Your objective:
Transcribe exactly, and without pictures, only the lines from the one bearing "This screenshot has height=283, width=354." through the final line of the data below.

Exercise data:
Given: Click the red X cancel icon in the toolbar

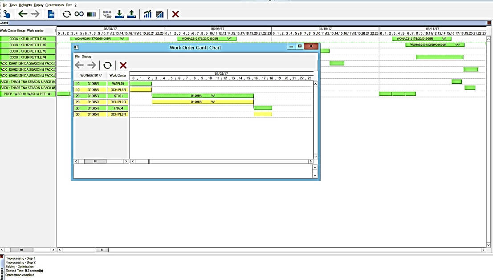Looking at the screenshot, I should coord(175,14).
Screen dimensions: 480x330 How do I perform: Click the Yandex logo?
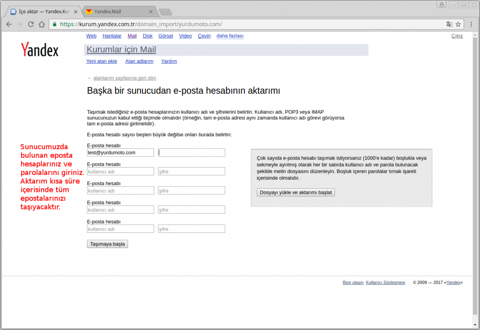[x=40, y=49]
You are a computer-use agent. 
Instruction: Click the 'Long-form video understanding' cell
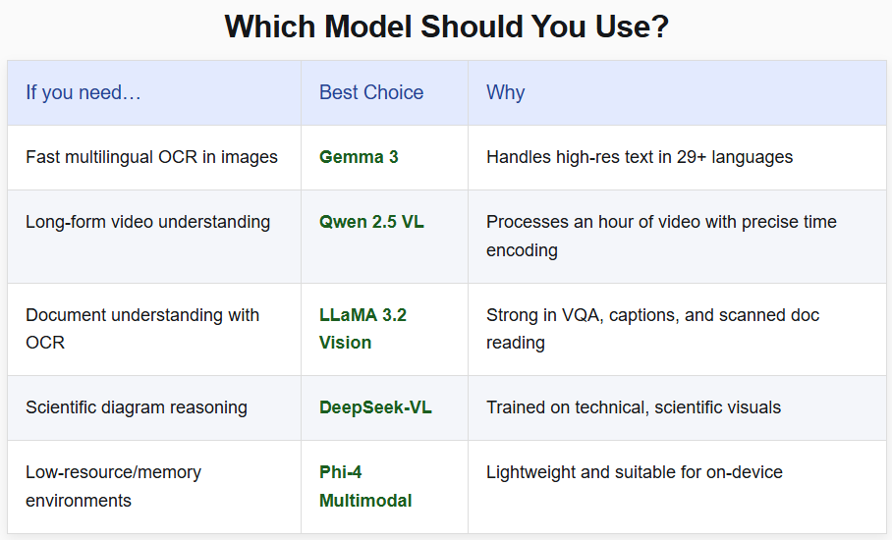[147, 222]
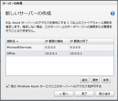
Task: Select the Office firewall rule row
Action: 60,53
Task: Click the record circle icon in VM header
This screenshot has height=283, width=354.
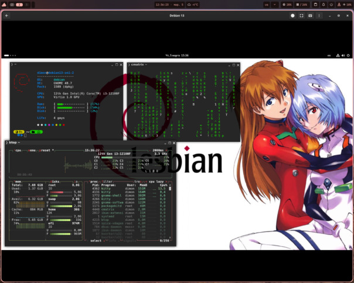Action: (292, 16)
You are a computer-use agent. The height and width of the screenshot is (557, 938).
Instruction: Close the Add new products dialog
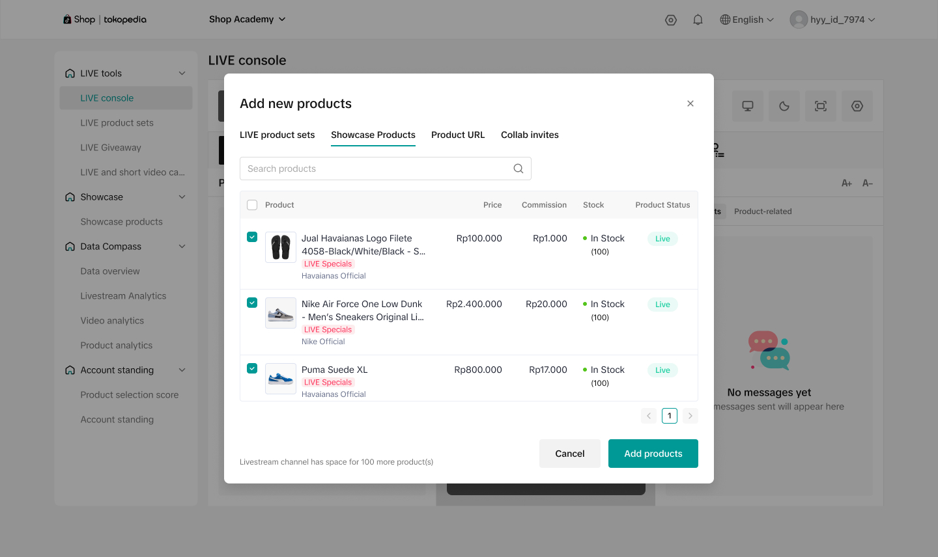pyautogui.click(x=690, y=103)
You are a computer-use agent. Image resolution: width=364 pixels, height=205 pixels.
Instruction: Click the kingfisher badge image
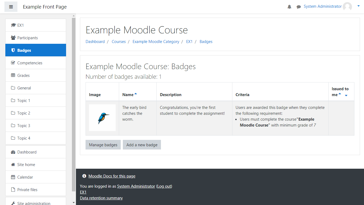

Written solution:
This screenshot has height=283, width=354.
Action: (292, 16)
You are a computer-use agent. The height and width of the screenshot is (557, 938).
Instruction: Close the Add new products dialog
pyautogui.click(x=690, y=103)
You are a computer-use agent. Image resolution: width=364 pixels, height=205 pixels.
Instruction: Click the kingfisher badge image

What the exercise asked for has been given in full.